┌──

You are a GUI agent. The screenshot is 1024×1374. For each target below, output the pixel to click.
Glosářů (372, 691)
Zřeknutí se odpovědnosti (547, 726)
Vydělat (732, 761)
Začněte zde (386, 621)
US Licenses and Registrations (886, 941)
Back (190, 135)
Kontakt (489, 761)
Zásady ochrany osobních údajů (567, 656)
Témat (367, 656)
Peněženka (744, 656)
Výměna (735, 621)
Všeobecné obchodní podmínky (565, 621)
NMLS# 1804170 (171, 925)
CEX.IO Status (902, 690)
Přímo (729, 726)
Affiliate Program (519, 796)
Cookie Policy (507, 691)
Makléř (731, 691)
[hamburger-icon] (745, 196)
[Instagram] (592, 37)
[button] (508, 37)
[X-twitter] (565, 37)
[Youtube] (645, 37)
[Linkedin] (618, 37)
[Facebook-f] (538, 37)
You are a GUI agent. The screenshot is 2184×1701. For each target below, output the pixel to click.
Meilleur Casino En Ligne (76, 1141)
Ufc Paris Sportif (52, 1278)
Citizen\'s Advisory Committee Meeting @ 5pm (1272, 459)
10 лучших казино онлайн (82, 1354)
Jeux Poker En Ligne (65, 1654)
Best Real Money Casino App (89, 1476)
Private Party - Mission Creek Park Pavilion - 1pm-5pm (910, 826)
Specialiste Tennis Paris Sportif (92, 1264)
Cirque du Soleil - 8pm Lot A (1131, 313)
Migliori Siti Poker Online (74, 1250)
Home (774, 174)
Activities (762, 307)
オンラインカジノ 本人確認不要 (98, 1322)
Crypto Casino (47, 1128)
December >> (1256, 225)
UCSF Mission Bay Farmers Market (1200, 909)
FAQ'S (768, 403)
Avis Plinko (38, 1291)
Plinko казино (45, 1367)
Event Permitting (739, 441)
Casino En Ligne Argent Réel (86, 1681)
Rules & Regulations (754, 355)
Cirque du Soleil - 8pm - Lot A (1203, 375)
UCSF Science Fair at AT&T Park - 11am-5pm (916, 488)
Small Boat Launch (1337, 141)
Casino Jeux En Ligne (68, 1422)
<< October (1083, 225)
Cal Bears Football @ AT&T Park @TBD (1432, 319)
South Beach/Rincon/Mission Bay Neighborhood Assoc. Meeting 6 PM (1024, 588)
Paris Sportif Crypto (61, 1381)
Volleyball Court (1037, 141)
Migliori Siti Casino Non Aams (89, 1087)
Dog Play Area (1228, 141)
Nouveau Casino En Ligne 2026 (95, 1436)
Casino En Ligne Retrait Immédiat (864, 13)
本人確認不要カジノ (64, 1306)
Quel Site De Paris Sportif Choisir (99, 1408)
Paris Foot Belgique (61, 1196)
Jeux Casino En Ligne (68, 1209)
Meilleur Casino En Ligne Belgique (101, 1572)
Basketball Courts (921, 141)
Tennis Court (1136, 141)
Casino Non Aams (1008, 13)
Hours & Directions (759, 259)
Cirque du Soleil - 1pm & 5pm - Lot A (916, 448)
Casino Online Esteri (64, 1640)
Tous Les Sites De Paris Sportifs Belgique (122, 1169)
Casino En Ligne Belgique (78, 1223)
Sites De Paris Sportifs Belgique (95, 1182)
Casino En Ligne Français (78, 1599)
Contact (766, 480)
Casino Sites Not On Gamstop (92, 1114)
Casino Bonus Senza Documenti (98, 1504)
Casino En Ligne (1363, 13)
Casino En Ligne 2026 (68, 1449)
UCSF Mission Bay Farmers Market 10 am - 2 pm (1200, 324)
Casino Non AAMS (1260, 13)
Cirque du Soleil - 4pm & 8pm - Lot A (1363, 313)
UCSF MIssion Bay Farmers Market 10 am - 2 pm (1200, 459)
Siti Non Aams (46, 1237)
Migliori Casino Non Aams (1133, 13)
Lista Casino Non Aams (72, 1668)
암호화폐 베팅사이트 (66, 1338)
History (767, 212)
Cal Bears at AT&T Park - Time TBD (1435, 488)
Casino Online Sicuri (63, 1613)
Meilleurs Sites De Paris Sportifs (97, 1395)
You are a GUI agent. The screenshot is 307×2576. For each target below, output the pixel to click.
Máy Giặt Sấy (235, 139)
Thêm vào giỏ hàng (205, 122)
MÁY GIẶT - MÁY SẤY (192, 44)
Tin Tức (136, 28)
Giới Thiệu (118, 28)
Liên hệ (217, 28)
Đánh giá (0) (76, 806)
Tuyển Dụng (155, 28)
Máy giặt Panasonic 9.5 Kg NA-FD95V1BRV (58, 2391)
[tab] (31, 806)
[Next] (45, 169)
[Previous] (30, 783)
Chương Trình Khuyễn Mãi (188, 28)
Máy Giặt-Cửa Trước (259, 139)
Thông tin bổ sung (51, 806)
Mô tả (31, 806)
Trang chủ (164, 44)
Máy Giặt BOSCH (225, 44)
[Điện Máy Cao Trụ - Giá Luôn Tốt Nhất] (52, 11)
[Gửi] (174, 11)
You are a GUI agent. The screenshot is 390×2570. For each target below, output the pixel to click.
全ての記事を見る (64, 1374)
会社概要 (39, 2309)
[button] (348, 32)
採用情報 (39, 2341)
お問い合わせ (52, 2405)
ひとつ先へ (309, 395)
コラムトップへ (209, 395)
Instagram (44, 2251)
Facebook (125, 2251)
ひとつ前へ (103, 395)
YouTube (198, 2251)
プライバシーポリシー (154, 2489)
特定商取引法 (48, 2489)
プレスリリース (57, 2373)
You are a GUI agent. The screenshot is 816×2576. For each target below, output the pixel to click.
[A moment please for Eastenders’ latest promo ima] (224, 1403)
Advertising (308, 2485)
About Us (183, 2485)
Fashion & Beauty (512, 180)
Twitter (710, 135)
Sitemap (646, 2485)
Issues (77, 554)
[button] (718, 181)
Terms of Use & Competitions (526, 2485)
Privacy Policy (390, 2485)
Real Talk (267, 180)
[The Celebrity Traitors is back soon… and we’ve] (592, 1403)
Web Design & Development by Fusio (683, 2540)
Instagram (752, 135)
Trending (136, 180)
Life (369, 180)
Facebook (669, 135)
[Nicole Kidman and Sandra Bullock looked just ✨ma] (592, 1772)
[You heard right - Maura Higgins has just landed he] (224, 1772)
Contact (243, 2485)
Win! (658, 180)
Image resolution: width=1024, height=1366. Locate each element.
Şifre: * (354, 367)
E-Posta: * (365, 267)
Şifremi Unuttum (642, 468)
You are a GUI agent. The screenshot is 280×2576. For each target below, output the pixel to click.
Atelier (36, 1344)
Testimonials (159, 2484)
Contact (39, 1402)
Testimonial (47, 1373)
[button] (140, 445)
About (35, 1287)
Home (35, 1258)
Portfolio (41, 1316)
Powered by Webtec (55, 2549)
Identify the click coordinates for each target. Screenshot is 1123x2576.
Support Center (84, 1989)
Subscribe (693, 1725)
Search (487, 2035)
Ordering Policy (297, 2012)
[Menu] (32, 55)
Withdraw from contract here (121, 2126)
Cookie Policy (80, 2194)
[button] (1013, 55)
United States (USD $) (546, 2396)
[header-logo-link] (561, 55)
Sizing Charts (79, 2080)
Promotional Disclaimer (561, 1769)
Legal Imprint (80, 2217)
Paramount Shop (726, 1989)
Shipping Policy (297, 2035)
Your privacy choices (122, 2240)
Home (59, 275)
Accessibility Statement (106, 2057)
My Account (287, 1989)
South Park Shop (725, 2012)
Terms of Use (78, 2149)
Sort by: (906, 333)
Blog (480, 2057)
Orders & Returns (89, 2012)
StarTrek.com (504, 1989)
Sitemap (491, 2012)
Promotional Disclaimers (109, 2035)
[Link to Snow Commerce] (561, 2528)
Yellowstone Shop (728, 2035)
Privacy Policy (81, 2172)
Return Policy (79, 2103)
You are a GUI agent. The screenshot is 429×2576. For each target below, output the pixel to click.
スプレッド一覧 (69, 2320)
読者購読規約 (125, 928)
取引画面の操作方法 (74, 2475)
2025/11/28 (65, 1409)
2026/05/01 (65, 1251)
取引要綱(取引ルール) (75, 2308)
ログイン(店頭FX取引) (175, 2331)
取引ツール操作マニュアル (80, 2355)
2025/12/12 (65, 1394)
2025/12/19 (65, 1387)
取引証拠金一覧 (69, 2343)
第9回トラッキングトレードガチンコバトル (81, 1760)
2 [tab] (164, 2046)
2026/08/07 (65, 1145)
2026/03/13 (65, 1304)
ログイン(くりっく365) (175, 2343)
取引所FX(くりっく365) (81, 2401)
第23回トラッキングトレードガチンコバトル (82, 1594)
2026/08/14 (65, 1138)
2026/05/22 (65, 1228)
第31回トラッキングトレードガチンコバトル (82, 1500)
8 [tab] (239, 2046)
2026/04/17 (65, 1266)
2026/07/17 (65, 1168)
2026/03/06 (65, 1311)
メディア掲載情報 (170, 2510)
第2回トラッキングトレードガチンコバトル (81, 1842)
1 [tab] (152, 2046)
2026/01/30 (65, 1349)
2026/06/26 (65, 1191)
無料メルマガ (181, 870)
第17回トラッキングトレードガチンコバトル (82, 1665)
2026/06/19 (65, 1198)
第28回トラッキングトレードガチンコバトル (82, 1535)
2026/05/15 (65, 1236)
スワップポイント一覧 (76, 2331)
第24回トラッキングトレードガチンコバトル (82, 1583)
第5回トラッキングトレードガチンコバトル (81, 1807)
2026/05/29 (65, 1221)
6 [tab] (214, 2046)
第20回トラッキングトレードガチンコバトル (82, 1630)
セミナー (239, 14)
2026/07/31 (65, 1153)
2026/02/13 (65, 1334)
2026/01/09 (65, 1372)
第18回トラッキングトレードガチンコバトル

└──

EXERCISE DIRECTIONS:
Show each line of the data above in which the word "Tennis" appears.

EXERCISE RESPONSE:
Specialiste Tennis Paris Sportif (92, 1264)
Tennis Court (1136, 141)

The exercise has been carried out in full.